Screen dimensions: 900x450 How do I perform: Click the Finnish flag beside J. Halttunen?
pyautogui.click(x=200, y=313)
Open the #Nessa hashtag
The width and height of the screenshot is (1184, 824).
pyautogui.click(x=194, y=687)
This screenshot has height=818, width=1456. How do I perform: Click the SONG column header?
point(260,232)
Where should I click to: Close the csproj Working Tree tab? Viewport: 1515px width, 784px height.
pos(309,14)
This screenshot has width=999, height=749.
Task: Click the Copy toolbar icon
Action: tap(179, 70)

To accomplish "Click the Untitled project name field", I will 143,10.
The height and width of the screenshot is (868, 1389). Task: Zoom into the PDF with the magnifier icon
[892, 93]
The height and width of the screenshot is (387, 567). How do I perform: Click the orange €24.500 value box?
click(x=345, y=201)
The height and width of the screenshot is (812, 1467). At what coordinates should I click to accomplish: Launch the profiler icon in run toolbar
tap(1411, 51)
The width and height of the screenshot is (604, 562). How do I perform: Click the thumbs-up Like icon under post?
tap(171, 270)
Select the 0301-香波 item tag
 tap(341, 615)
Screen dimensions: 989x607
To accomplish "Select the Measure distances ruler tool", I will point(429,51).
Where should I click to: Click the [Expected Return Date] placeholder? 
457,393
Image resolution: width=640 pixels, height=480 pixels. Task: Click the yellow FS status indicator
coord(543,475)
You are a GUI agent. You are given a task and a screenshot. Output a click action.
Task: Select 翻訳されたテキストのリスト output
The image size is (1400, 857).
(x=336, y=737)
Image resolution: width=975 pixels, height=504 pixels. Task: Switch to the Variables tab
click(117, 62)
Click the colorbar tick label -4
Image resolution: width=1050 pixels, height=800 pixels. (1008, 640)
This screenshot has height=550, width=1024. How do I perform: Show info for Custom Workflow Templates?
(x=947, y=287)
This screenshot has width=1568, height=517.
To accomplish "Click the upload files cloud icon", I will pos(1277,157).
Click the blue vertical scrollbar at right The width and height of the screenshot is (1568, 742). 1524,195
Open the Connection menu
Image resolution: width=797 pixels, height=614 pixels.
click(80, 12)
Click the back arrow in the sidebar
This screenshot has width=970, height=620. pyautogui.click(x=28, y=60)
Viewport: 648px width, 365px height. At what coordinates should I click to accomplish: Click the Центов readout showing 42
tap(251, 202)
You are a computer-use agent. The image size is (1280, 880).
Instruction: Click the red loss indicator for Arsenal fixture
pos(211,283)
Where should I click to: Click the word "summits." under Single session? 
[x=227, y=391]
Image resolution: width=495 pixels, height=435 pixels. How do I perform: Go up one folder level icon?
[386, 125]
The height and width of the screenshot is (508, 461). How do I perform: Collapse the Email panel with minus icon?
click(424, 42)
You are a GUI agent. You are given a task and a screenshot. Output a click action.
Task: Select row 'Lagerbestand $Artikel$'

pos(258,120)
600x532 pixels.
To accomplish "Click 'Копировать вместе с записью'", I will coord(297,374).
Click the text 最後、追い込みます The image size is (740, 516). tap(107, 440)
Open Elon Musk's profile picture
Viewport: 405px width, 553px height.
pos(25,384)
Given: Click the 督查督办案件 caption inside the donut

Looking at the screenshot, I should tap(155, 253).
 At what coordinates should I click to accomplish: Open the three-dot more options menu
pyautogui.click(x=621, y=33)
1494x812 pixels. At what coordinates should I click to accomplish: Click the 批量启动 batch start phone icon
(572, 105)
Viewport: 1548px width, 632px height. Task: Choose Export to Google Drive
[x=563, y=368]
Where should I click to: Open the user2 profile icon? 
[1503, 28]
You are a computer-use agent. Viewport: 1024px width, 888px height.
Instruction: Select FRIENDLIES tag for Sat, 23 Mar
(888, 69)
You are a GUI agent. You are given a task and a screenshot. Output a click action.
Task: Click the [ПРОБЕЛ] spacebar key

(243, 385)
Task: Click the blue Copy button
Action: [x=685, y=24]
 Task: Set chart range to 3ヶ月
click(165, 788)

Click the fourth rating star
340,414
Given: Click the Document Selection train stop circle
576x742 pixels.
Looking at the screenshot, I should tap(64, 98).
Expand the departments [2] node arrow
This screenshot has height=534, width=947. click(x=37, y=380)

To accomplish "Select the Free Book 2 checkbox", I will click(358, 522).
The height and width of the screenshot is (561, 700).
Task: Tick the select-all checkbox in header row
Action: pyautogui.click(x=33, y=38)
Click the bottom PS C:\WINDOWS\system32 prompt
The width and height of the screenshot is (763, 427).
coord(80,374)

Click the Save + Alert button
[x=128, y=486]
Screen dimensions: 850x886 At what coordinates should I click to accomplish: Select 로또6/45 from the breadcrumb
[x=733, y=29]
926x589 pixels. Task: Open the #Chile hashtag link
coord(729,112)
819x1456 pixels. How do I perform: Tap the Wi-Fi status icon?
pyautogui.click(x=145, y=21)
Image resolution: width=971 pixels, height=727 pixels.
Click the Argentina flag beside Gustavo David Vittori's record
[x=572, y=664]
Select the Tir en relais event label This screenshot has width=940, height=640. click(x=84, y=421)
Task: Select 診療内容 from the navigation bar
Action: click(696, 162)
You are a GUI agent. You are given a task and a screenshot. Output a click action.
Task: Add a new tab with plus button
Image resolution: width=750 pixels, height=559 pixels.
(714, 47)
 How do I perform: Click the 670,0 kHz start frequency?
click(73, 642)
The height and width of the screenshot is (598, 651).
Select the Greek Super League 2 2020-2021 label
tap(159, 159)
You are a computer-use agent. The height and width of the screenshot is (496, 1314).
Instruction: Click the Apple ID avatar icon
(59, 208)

----------

• **What the task requires**: All of the data above should be reproduced exactly.

• **Solution for this exercise**:
Screen dimensions: 900x450 How do I perform: Click the Finnish flag beside J. Halttunen?
pyautogui.click(x=200, y=313)
Open the #Nessa hashtag
The width and height of the screenshot is (1184, 824).
pyautogui.click(x=194, y=687)
This screenshot has height=818, width=1456. How do I perform: Click the SONG column header?
point(260,232)
Where should I click to: Close the csproj Working Tree tab? Viewport: 1515px width, 784px height.
pos(309,14)
This screenshot has width=999, height=749.
Task: Click the Copy toolbar icon
Action: tap(179, 70)

To accomplish "Click the Untitled project name field", I will 143,10.
The height and width of the screenshot is (868, 1389). Task: Zoom into the PDF with the magnifier icon
[892, 93]
The height and width of the screenshot is (387, 567). How do I perform: Click the orange €24.500 value box?
click(x=345, y=201)
The height and width of the screenshot is (812, 1467). At what coordinates should I click to accomplish: Launch the profiler icon in run toolbar
tap(1411, 51)
The width and height of the screenshot is (604, 562). How do I perform: Click the thumbs-up Like icon under post?
tap(171, 270)
Select the 0301-香波 item tag
 tap(341, 615)
Screen dimensions: 989x607
To accomplish "Select the Measure distances ruler tool", I will point(429,51).
Where should I click to: Click the [Expected Return Date] placeholder? 
457,393
Image resolution: width=640 pixels, height=480 pixels. Task: Click the yellow FS status indicator
coord(543,475)
You are a GUI agent. You are given a task and a screenshot. Output a click action.
Task: Select 翻訳されたテキストのリスト output
The image size is (1400, 857).
(x=336, y=737)
Image resolution: width=975 pixels, height=504 pixels. Task: Switch to the Variables tab
click(117, 62)
Click the colorbar tick label -4
Image resolution: width=1050 pixels, height=800 pixels. (1008, 640)
This screenshot has height=550, width=1024. How do I perform: Show info for Custom Workflow Templates?
(x=947, y=287)
This screenshot has width=1568, height=517.
To accomplish "Click the upload files cloud icon", I will pos(1277,157).
Click the blue vertical scrollbar at right The width and height of the screenshot is (1568, 742). 1524,195
Open the Connection menu
Image resolution: width=797 pixels, height=614 pixels.
click(80, 12)
Click the back arrow in the sidebar
This screenshot has width=970, height=620. pyautogui.click(x=28, y=60)
Viewport: 648px width, 365px height. At what coordinates should I click to accomplish: Click the Центов readout showing 42
tap(251, 202)
You are a computer-use agent. The image size is (1280, 880).
Instruction: Click the red loss indicator for Arsenal fixture
pos(211,283)
Where should I click to: Click the word "summits." under Single session? 
[x=227, y=391]
Image resolution: width=495 pixels, height=435 pixels. How do I perform: Go up one folder level icon?
[386, 125]
The height and width of the screenshot is (508, 461). How do I perform: Collapse the Email panel with minus icon?
click(424, 42)
You are a GUI agent. You are given a task and a screenshot. Output a click action.
Task: Select row 'Lagerbestand $Artikel$'

pos(258,120)
600x532 pixels.
To accomplish "Click 'Копировать вместе с записью'", I will coord(297,374).
Click the text 最後、追い込みます The image size is (740, 516). tap(107, 440)
Open Elon Musk's profile picture
Viewport: 405px width, 553px height.
pos(25,384)
Given: Click the 督查督办案件 caption inside the donut

Looking at the screenshot, I should tap(155, 253).
 At what coordinates should I click to accomplish: Open the three-dot more options menu
pyautogui.click(x=621, y=33)
1494x812 pixels. At what coordinates should I click to accomplish: Click the 批量启动 batch start phone icon
(572, 105)
Viewport: 1548px width, 632px height. Task: Choose Export to Google Drive
[x=563, y=368]
Where should I click to: Open the user2 profile icon? 
[1503, 28]
You are a computer-use agent. Viewport: 1024px width, 888px height.
Instruction: Select FRIENDLIES tag for Sat, 23 Mar
(888, 69)
You are a GUI agent. You are given a task and a screenshot. Output a click action.
Task: Click the [ПРОБЕЛ] spacebar key

(243, 385)
Task: Click the blue Copy button
Action: [x=685, y=24]
 Task: Set chart range to 3ヶ月
click(165, 788)

Click the fourth rating star
340,414
Given: Click the Document Selection train stop circle
576x742 pixels.
Looking at the screenshot, I should tap(64, 98).
Expand the departments [2] node arrow
This screenshot has height=534, width=947. click(x=37, y=380)

To accomplish "Select the Free Book 2 checkbox", I will click(358, 522).
The height and width of the screenshot is (561, 700).
Task: Tick the select-all checkbox in header row
Action: pyautogui.click(x=33, y=38)
Click the bottom PS C:\WINDOWS\system32 prompt
The width and height of the screenshot is (763, 427).
coord(80,374)

Click the Save + Alert button
[x=128, y=486]
Screen dimensions: 850x886 At what coordinates should I click to accomplish: Select 로또6/45 from the breadcrumb
[x=733, y=29]
926x589 pixels. Task: Open the #Chile hashtag link
coord(729,112)
819x1456 pixels. How do I perform: Tap the Wi-Fi status icon?
pyautogui.click(x=145, y=21)
Image resolution: width=971 pixels, height=727 pixels.
Click the Argentina flag beside Gustavo David Vittori's record
[x=572, y=664]
Select the Tir en relais event label This screenshot has width=940, height=640. click(x=84, y=421)
Task: Select 診療内容 from the navigation bar
Action: click(696, 162)
You are a GUI agent. You are given a task and a screenshot. Output a click action.
Task: Add a new tab with plus button
Image resolution: width=750 pixels, height=559 pixels.
(714, 47)
 How do I perform: Click the 670,0 kHz start frequency?
click(73, 642)
The height and width of the screenshot is (598, 651).
Select the Greek Super League 2 2020-2021 label
tap(159, 159)
You are a computer-use agent. The height and width of the screenshot is (496, 1314).
Instruction: Click the Apple ID avatar icon
(59, 208)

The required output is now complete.